Pandemonium: Playing the Brexit card in Britain

Unleashing Demons: the Inside Story of Brexit

by Craig Oliver

(Hodder & Stoughton, £14.99)

Craig Oliver, who directed the ‘Stronger In’ [the EU] campaign’s ‘air war’, has written a searching enquiry into his side’s defeat. He addresses the obvious question: was it even necessary to hold the referendum in the first place? He argues that it was, although, as Cameron predicted, ‘it would unleash demons’.

The issue of membership of the EU was proving so divisive, within the Conservative Party, and the country as a whole, that only a vote could settle it. 

The pro-Europe mandate given by the British people in 1975 also required renewal.

The next question is: how could a loose coalition of the country’s main parties, with a message based on solid research, lose? 

The Leave side had more money to spend, for one thing; for another it had the support of influential newspapers: “We had no champion in the press,” Oliver complains.

Critical

He is highly critical of the BBC and its ‘slapdash’ production.

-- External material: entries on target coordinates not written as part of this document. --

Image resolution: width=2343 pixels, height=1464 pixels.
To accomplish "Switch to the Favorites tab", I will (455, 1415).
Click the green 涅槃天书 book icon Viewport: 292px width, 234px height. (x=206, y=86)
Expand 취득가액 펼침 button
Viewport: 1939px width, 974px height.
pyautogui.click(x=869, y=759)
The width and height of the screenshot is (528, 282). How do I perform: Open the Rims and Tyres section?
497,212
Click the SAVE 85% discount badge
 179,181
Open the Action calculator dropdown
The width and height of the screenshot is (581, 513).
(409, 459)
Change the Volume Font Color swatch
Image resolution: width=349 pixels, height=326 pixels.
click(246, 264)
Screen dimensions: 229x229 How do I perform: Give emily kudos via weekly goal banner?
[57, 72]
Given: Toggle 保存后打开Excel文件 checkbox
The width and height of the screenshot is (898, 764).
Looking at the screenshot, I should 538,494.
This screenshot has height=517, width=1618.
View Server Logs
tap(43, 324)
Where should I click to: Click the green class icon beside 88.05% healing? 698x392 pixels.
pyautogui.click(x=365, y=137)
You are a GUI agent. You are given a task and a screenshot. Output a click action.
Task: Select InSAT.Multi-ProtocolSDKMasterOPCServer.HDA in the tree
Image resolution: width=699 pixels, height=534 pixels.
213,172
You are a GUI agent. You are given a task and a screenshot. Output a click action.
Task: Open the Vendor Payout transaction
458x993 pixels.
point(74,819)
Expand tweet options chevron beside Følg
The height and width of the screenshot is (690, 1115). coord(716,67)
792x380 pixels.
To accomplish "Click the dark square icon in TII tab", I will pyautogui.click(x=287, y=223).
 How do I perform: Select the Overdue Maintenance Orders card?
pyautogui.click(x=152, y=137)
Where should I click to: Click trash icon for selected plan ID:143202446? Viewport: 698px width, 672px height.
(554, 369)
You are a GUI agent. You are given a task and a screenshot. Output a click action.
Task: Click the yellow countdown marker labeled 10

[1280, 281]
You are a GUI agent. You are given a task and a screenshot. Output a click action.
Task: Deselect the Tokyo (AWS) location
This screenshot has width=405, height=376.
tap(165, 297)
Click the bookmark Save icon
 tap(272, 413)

Throughout the campaign, he alleges, the corporation broadcast inaccurate reports gleaned from partisan newspapers, which a phone call or two would have disproved. The corporation seemed to give as much time to baseless assertions as it did to evidence-based arguments.

Oliver claims that Stronger In fought a clean fight, relying on facts, informed analysis, and expert opinion. He is convincing in his condemnation of the unprincipled campaign conducted by his opponents (he uses the term ‘lies’ repeatedly). British voters heard many strange things from them: if Britain remained in the EU, the British army would be subsumed into an EU army; Syria and Iraq were poised to join the EU – so was Turkey, and after it did, millions of Turks would flood Europe. 

Stronger In received only tepid support from influential politicians. Jeremy Corbyn’s uninspiring words of support for the EU left many Labour voters confused about where the party stood on Europe. 

Home Secretary Theresa May treated the referendum campaign as a means for her political advancement. She said little during it, positioning herself as the neutral candidate who could unify a divided party after it. Oliver and Cameron nicknamed her ‘Submarine May’ because ‘she kept disappearing’.

Leave disproved the tired old political dictum that ‘it’s the economy, stupid’. 

Stronger In  marshalled the economic arguments; it enjoyed the support of business, industry and unions; it had respected academics and policy experts on tap; it even had the imprimatur of President Obama – and yet it lost.

Neither side appears to have given much thought to the consequences for Ireland (North and South) – and Scotland – of a vote to leave the EU. 

The Irish economy may well be the first victim of Cameron’s rampaging demons.